Partner and CMO, Health and Life Sciences, Oliver Wyman
Principal, Oliver Wyman
Key Takeaway
#ACOs could see some big changes coming if final #MSSP guidance includes proposed @CMSGov changes - CMO Bruce Hamory

Last week, CMS published proposed changes to the Medicare Shared Savings Program (MSSP), including modifications to how accountable care organizations' cost benchmarks are re-calculated each year. If finalized in its current form, ACOs could see some big changes coming. Oliver Wyman’s Chief Medical Officer Bruce Hamory, with Engagement Manager Lucy Liu and our Provider team, offers a perspective on the implications, intended or otherwise:

1) Regional benchmark approach helps extend sustainability of the program and greater incentives for strong performers make it more fair overall

  • The region-based model is a significant change to the program, and one that we believe will be valuable in ensuring the ongoing viability of the MSSP program. Rather than the current model, where ACOs must continually beat their prior year performance (which can become increasingly difficult if not unsustainable for top performers), the regional approach starts the transition to a county-level rate.
  • The proposal calls for an ACO’s second- and third-year benchmarks to be re-calculated using not only the national FFS cost trend, but also regional FFS cost trends. Regions will be defined by counties, similar to Medicare Advantage and the Physician Group Practice demonstration sites. The second year re-basing will be 65%/35% national/regional; the third year will be 30%/70% regional.  
  • This means that the methodology sets the county rate using all beneficiaries in the county eligible for ACO assignment, so two ACOs operating in a given county would receive the same rate. For stronger performing ACOs, this creates larger incentives each year from beating the benchmark. If you’re great, your better odds compound each year. If you’re a low performer, and part of that is because you’re in a high growth region, your benchmarks become a little more forgiving. This further levels the playing field for external local factors that drive trend higher or lower, much of which is out of the immediate control of the ACOs.

2) Non-utilizers are finally taken out of the equation

  • The proposed changes would set FFS benchmarks based on only beneficiaries eligible for ACO assignment, rather than all beneficiaries – effectively excluding the low- and non-utilizers who never see a PCP.
  • As Niyum Gandhi, Chief Population Health Officer at Mount Sinai Health System, explained, “While a $10K patient might inflate to $11K, $0 always inflates to $0,” which was making the performance benchmarks highly stringent.
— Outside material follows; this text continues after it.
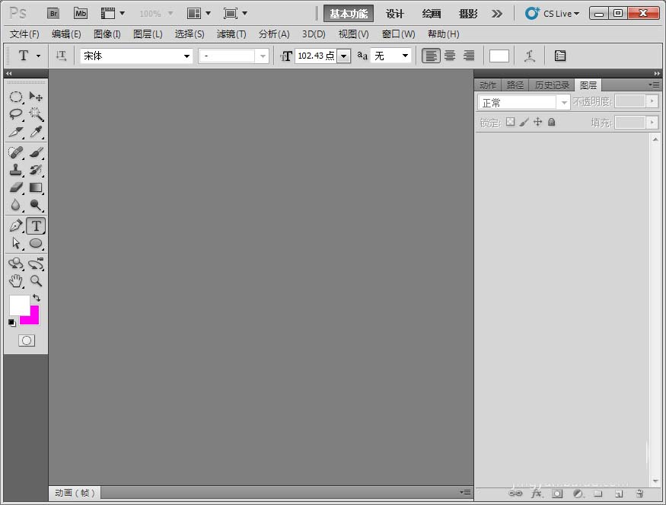Screen dimensions: 666x505
Task: Switch to 设计 workspace
Action: click(394, 14)
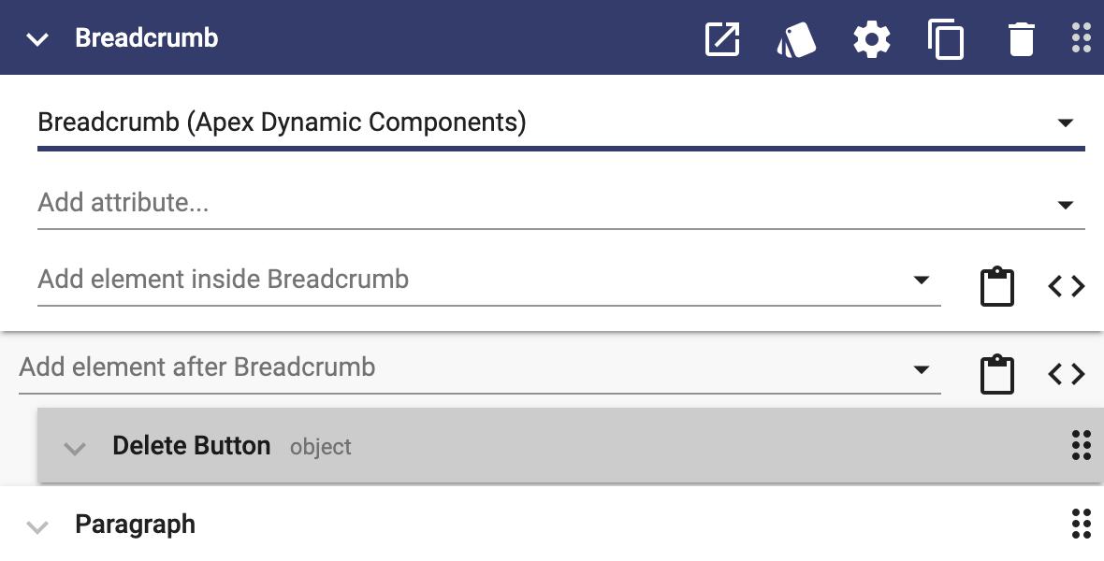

3) High-performing ACOs with large populations may be pressured

  • Regional cost benchmarks will be based on all Medicare beneficiaries in the county, so all ACOs in that county have the same regional trend applied.
  • CMS determined that since most ACOs’ assigned populations are far smaller than the overall FFS beneficiary population, this approach was preferred to customizing each regional benchmark by removing each ACO’s own beneficiaries. However, for a dominant ACO that makes up a large proportion of its region’s population, this methodology does not give the ACO due credit for its role in bringing down regional costs.

4) ACOs will start to behave more like MA providers

  • Under the new rules, an ACO’s regional trend would be calculated using any counties where at least one beneficiary resides – and the median ACO spans 8 counties.
  • Where your patients live starts to matter. If you get a patient from a county with higher cost trend, your benchmark trend will be more forgiving if more of your patients live in counties with high cost trend rather than lower cost trend. It might discourage ACOs from serving rural counties, where inflation tends to rise more slowly.